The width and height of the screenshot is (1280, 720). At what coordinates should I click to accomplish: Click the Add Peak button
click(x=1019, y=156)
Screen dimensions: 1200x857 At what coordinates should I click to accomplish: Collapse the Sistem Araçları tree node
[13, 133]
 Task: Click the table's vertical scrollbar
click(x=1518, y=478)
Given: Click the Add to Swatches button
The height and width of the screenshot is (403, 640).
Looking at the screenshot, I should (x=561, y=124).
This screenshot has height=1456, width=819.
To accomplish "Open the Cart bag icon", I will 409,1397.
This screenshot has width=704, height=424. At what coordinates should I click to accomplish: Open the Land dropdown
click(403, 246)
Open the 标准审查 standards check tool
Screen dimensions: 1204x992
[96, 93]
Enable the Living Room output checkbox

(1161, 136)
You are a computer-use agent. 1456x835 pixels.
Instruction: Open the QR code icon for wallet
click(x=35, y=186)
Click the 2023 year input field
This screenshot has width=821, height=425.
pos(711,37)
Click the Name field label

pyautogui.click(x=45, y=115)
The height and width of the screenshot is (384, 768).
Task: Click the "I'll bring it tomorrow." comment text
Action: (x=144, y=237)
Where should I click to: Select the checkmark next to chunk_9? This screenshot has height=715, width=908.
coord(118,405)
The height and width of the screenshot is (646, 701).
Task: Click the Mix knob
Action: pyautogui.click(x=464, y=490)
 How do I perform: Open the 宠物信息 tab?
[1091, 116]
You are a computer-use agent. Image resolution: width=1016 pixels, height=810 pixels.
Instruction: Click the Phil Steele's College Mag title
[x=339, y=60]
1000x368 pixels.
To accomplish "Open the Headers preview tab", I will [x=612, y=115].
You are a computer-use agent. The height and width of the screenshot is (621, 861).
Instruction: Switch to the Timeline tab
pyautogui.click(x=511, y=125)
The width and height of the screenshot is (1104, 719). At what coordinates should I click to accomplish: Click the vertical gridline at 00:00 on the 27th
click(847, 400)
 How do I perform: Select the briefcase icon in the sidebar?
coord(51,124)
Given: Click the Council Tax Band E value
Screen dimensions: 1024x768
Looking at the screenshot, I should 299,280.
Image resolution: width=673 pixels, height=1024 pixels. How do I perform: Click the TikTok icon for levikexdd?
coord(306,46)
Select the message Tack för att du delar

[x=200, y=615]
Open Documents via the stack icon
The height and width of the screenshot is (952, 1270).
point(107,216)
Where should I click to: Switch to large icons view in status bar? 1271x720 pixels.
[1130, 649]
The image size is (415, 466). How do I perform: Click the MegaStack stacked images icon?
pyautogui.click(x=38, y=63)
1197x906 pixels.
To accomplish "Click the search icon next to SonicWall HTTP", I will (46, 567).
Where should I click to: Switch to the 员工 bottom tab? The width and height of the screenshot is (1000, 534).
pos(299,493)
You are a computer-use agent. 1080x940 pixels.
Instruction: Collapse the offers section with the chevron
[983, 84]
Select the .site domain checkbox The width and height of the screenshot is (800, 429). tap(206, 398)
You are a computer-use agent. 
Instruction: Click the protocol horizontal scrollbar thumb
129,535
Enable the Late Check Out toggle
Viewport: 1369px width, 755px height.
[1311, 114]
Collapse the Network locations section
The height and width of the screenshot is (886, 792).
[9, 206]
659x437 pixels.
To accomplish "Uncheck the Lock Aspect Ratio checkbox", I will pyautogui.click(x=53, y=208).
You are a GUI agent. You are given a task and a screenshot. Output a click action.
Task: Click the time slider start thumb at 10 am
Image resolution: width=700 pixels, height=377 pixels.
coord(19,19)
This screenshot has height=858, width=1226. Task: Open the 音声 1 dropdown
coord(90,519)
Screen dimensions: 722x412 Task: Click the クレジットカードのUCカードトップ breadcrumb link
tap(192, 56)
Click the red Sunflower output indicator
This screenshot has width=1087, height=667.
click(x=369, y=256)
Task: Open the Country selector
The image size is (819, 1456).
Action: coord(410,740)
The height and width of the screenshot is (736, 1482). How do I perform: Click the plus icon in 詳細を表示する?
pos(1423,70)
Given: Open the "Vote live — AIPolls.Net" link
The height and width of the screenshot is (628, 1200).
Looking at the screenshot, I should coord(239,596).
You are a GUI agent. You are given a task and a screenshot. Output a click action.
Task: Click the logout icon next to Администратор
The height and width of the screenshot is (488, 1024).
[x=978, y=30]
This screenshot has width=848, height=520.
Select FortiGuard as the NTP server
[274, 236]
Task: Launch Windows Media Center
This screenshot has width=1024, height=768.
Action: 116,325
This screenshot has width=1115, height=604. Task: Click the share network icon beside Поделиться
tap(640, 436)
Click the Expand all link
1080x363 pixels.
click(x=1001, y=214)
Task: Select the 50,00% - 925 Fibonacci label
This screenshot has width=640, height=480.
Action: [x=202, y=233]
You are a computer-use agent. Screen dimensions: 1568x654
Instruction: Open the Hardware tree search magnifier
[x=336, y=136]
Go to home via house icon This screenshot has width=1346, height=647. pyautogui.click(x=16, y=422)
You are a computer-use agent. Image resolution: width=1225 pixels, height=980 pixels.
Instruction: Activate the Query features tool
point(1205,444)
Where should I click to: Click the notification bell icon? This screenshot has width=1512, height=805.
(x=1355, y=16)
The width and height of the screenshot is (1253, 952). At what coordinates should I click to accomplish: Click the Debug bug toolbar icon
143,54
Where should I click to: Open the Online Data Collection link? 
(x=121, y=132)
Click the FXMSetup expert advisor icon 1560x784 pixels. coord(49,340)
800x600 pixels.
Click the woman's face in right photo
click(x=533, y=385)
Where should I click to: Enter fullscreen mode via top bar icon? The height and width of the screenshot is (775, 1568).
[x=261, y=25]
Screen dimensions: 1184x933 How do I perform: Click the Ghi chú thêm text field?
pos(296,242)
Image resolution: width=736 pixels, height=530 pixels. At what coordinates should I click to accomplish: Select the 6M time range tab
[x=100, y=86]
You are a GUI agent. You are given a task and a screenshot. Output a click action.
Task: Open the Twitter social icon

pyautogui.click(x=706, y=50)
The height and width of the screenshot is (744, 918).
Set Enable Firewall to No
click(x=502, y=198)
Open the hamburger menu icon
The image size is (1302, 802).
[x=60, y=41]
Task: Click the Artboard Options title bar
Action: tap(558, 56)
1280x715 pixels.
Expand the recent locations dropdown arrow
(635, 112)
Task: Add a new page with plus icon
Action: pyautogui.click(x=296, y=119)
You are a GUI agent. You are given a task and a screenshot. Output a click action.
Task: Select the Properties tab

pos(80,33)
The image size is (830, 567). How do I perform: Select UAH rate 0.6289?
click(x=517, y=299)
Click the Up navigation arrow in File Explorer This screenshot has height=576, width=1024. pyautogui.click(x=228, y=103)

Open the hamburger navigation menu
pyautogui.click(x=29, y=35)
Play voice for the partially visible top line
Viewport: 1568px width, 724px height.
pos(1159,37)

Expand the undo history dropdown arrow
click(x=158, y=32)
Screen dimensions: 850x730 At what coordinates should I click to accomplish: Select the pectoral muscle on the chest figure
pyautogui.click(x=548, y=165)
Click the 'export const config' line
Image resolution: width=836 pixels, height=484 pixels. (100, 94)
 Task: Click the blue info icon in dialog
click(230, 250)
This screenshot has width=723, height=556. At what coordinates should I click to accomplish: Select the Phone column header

============================================================

If a line in the listing holds the word "computer", copy it out.

**Written solution**
You are a computer-use agent. 1456x835 pixels.
You are a computer-use agent. Image resolution: width=1016 pixels, height=810 pixels.
You are a computer-use agent. The height and width of the screenshot is (621, 861).
You are a computer-use agent. 1080x940 pixels.
You are a computer-use agent. 
You are a computer-use agent. Screen dimensions: 1568x654
You are a computer-use agent. Image resolution: width=1225 pixels, height=980 pixels.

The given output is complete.